──────── Material for the task

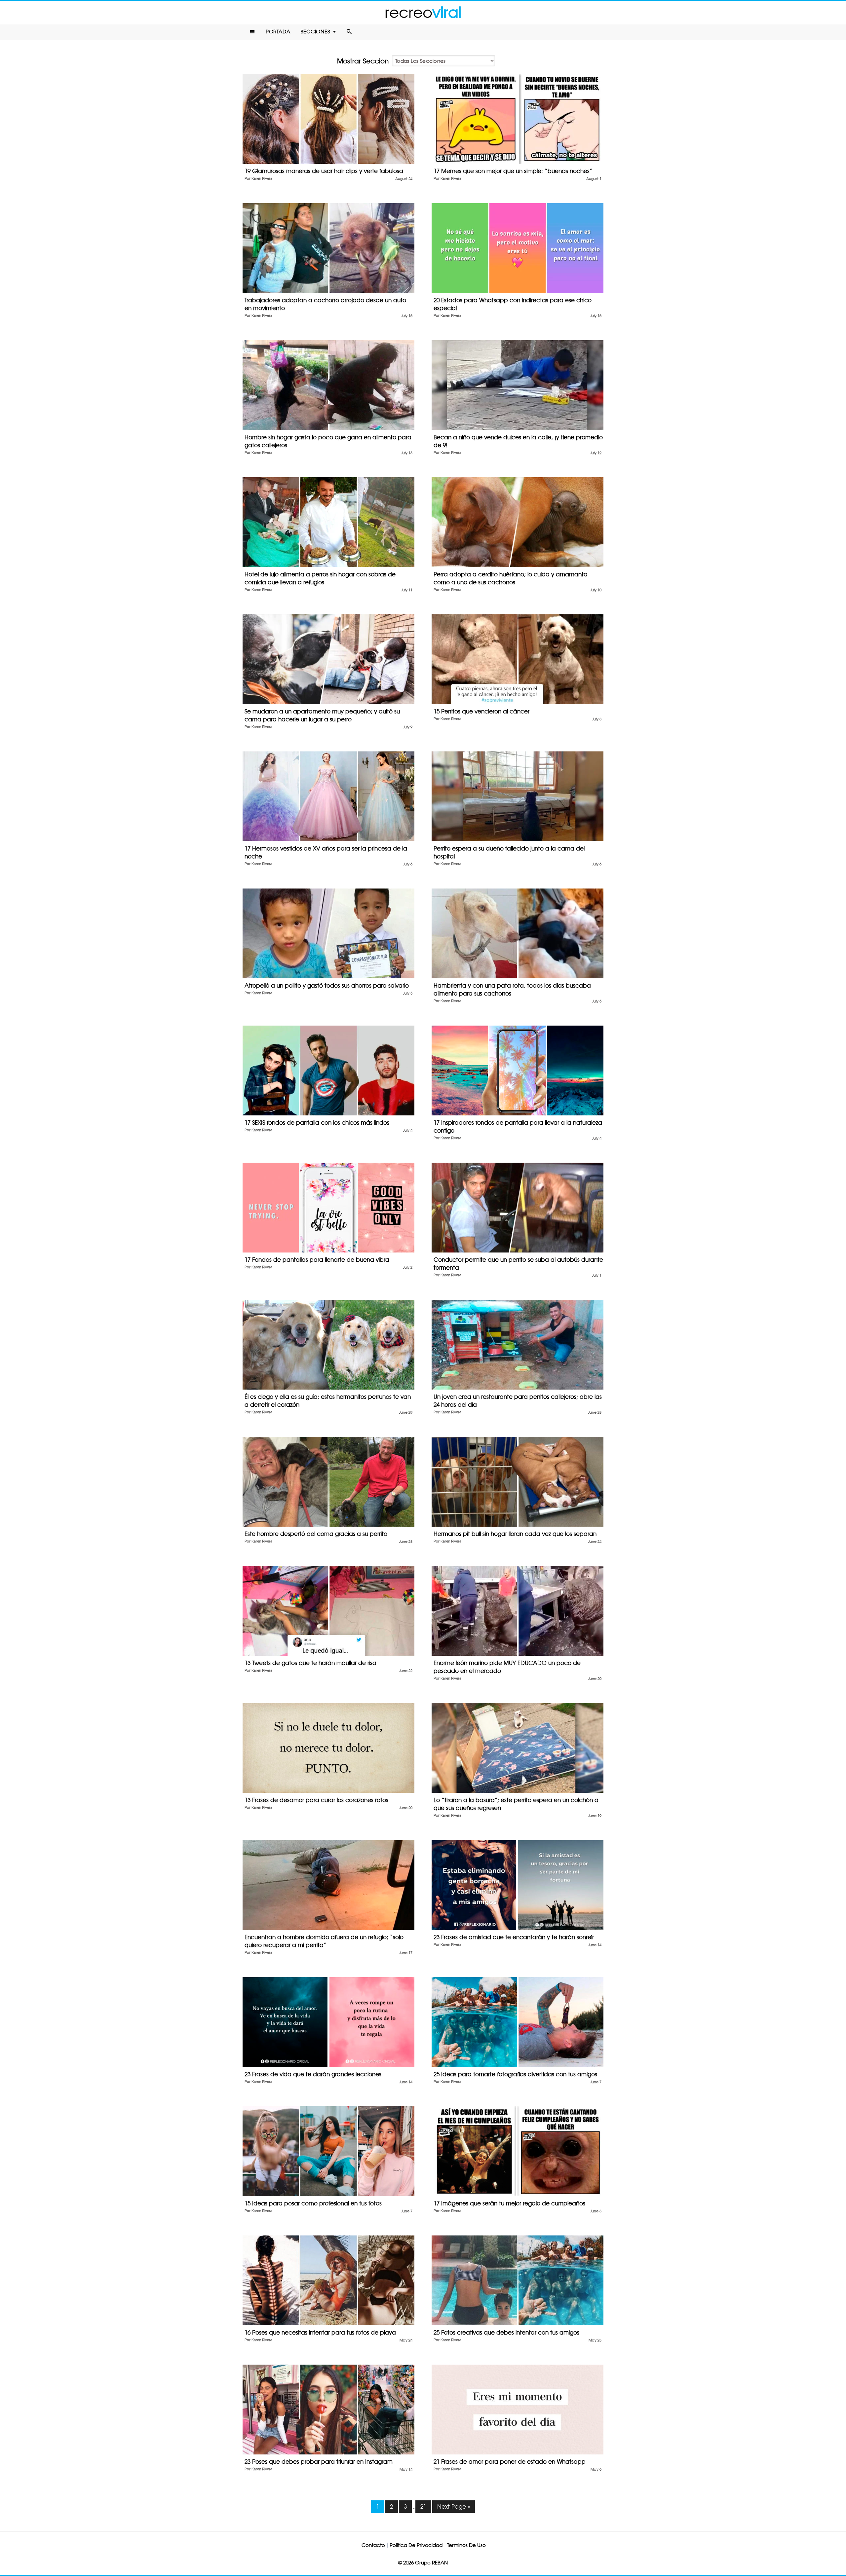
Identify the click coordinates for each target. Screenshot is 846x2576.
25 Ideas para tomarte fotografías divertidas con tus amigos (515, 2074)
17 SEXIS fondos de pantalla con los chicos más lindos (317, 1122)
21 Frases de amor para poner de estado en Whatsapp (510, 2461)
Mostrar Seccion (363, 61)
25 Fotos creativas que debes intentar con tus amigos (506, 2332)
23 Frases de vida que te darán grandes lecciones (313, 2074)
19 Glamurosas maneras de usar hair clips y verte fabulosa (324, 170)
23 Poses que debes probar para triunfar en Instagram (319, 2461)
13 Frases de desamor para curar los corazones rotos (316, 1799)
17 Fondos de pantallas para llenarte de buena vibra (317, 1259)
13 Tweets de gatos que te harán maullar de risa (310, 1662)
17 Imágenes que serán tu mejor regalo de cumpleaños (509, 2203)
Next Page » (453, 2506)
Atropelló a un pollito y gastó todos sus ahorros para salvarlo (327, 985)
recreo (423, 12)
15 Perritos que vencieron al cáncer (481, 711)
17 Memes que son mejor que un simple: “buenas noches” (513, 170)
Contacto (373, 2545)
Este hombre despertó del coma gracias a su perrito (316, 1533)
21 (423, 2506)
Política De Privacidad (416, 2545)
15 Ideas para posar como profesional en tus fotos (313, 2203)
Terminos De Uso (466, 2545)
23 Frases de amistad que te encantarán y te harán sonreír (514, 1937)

────────────────
──────── Material for the task

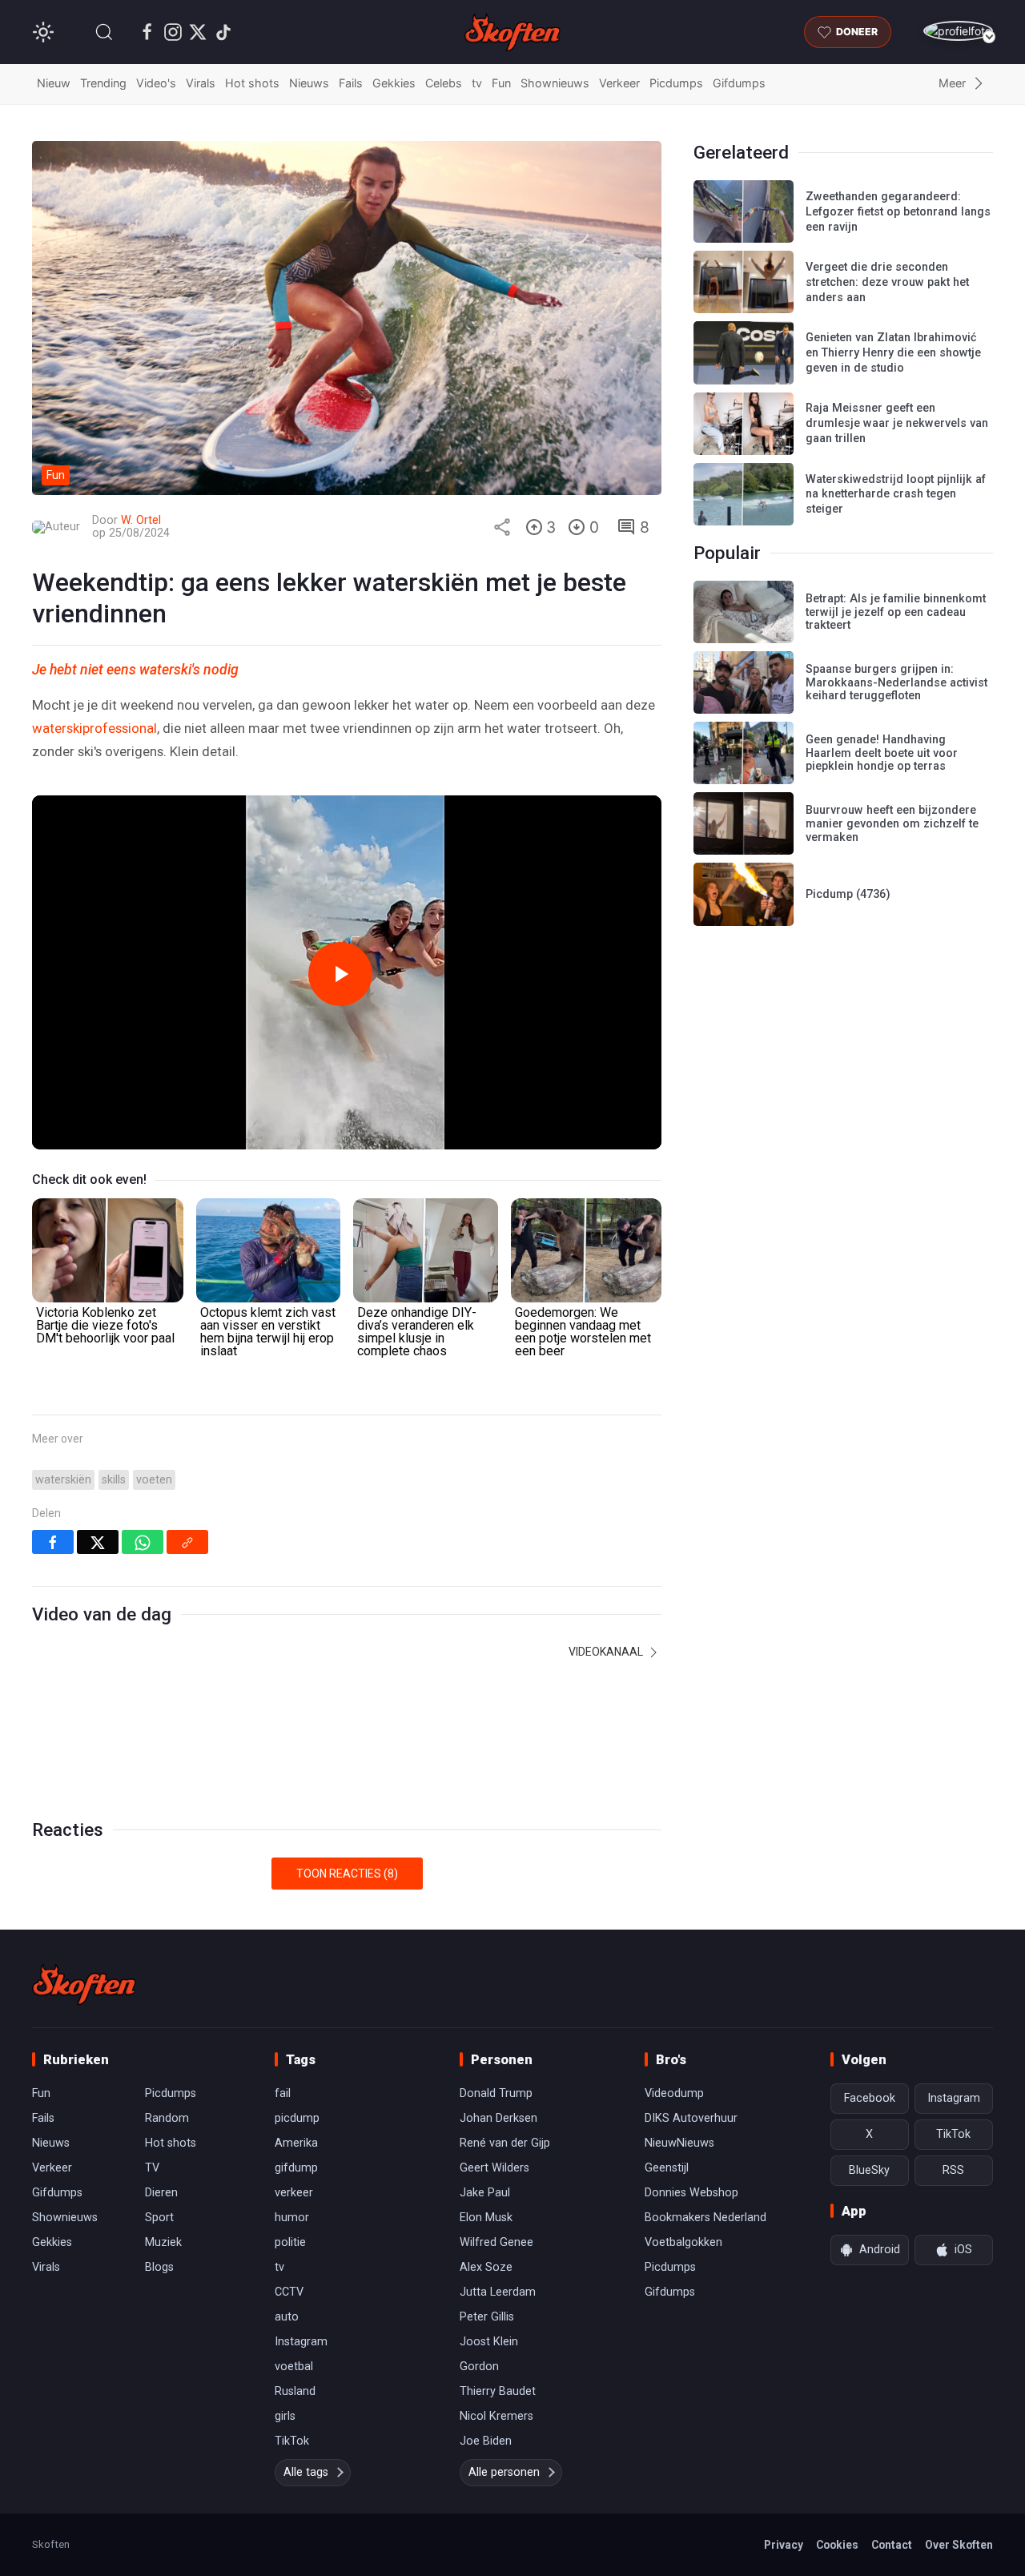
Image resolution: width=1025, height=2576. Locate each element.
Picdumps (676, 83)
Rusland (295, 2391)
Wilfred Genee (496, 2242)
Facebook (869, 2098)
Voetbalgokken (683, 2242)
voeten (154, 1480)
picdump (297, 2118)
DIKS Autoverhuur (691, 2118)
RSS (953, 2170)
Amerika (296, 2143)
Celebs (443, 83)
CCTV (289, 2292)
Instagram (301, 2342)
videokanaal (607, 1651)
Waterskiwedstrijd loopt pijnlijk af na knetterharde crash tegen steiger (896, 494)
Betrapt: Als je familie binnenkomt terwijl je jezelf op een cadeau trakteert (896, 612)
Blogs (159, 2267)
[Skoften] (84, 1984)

────────────────

* **Exercise**
Read through the entries and count the lines where "Frases" appears; respond with the number only.

* **Expected answer**
4